ProPublica has a striking story of the CIA’s night raids in Afghanistan, which routinely murdered civilians. The report is by Lynzy Billing with a video by Mauricio Rodríguez Pons. The written report begins:
CHAPTER 1
Prologue
MARCH 2019 • RODAT DISTRICT, NANGARHAR PROVINCE
On a December night in 2018, Mahzala was jolted awake by a shuddering wave of noise that rattled her family’s small mud house. A trio of helicopters, so unfamiliar that she had no word for them, rapidly descended, kicking up clouds of dust that shimmered in their blinding lights. Men wearing desert camouflage and black masks flooded into the house, corralling her two sons and forcing them out the door.
Mahzala watched as the gunmen questioned Safiullah, 28, and 20-year-old Sabir, before roughly pinning them against a courtyard wall. Then, ignoring their frantic protests of innocence, the masked men put guns to the back of her sons’ heads. One shot. Two. Then a third. Her youngest, “the quiet, gentle one,” was still alive after the first bullet, Mahzala told me, so they shot him again.
Her story finished, Mahzala stared at me intently as if I could somehow explain the loss of her only family. We were in the dim confines of her home, a sliver of light leaking in from the lone window above her. She rubbed at the corner of her eyes; her forehead creased by a pulsing vein. The voices of her sons used to fill their home, she told me. She had no photos of them. No money. And there was no one who would tell her, a widow in her 50s, why these men dropped out of the sky and killed her family or acknowledge what she insisted was a terrible mistake.
But now there was me. I had ended up in Rodat in the heart of Nangarhar province while researching my own family’s story of loss in this desolate rural region in eastern Afghanistan.
Mahzala’s neighbors had pressed me to meet her; I was a foreigner, I must be able to help.
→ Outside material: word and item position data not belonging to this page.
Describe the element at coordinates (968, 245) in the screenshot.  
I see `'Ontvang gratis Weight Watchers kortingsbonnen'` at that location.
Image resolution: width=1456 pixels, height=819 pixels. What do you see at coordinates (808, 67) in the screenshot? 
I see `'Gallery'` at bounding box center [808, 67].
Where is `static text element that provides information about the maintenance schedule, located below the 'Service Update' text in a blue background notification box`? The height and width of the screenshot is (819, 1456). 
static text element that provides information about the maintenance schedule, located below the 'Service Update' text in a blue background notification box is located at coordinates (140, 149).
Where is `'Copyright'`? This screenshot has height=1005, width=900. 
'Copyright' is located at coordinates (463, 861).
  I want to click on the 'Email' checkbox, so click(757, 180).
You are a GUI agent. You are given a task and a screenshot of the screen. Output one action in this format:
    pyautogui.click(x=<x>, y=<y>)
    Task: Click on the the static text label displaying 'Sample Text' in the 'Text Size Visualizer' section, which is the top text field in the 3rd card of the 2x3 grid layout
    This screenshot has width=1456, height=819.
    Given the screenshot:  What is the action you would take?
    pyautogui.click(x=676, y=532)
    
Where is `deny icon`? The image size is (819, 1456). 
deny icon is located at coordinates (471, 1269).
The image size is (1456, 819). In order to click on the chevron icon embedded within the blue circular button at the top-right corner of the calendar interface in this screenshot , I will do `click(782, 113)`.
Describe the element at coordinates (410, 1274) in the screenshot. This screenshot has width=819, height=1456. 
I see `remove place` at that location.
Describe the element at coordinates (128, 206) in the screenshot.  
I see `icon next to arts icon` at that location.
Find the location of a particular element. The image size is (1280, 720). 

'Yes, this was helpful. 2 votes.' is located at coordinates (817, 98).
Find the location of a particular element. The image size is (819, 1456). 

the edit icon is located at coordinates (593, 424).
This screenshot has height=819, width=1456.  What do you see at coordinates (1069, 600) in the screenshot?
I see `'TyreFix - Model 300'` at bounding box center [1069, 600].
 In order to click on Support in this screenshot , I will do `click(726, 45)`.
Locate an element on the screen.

Three months had passed since the raid. The neighbors believed it was the work of the feared Zero Units — squadrons of U.S.-trained Afghan special forces soldiers. Two more homes in the area were targeted that night, they said, though no one else was killed. Everyone acknowledged the Taliban had been in the area before; they were everywhere in Nangarhar province. But Mahzala’s sons? They were just farmers, the neighbors told me.
That trip was the first time I’d heard of the secretive units, which I’d soon learn were funded, trained and armed by the CIA to go after targets believed to be a threat to the United States. There was something else: The Afghan soldiers weren’t alone on the raids; U.S. special operations forces soldiers working with the CIA often joined them. It was a “classified” war, I’d later discover, with the lines of accountability so obscured that no one had to answer publicly for operations that went wrong.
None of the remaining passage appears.